- [Your instructions]: Name every theater production mentioned by title in the piece on immersive theater below.

- [Text section]:

■ ■ ■ ■

Theater is a powerful place to explode the microcosm of moments in the lives of humans that lead to a revolution. Political upheaval can be easily boiled down to names and dates, buildings destroyed and eras summed up in a few words like “The Land War” that end up blurring all of the individuals together in a wash of time.
What we forget is that big change is often the result of small actions and those small actions are usually incited by an accumulation of love, anger, desperation, and loss.
What immersive theater/gaming/VR does so well, that passive story experiences can’t, is put you, the audience member, in the room at the moment of great decision. It asks you, sometimes even directly: Given these circumstances, what would you do?
My long-time friend Matthew came with me to Death of Rasputin and then, afterwards, he took me to the building in Chelsea where Sleep No More ran for 13 years. Matthew is working with the owner of the building to strategize what might be next for its life. We walked through the empty maze of hallways and rooms, feeling ghosts everywhere.
Sleep No More was my first experience of large-scale, free-roam immersive theater. It terrified me in a way that made me feel fully alive— not knowing what would happen and feeling my choices might lead me to something dangerous. It made me want to create theater that lived between fear and excitement and turned on the audience in a full-body experience. But the audience experience of Sleep No More, wandering voyeurs in masks, is generally a passive one. You are meant to watch from a distance, from the safety of your anonymity.
The world of 2011—when Sleep No More opened—and the world of 2025 are quite different, and I think immersive experiences have the opportunity to inspire audiences to be less passive voyeurs and instead invite them into active engagement in new ways. (I wrote about this in relation to Life and Trust, the short-lived offering from Sleep No More producers, Emursive. My critique of the show was not well-received by the producers who posted a scathing, now-deleted comment, but I stand by my criticism: it’s time to move beyond masks).
Death of Rasputin does not use masks. It asks audience members to dress in black and to not speak, both of which serve to set the tone and ensure minimal disruption to the performance. But being able to make meaningful eye contact with the performers and with the other audience members really matters here. We are together in this.
We are together in this. And yet the divisions are palpable. Us versus them. Will that ever change? Those in power driven by greed and lust for control and unhealed trauma playing out their machinations on the people they cannot see below their marching feet?

■ ■ ■ ■

- [Data under study]:
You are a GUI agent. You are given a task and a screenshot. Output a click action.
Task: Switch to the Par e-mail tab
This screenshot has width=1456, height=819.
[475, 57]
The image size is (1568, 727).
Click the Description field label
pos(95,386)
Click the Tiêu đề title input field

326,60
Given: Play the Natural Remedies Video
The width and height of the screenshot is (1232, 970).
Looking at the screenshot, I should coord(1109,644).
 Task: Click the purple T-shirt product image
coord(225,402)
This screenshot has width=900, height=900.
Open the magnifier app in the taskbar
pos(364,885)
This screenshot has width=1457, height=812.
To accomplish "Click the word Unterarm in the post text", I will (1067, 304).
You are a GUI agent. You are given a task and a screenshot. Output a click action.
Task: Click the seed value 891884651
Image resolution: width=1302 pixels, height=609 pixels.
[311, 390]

■ ■ ■ ■

- [Your solution]:
Death of Rasputin
Sleep No More
Life and Trust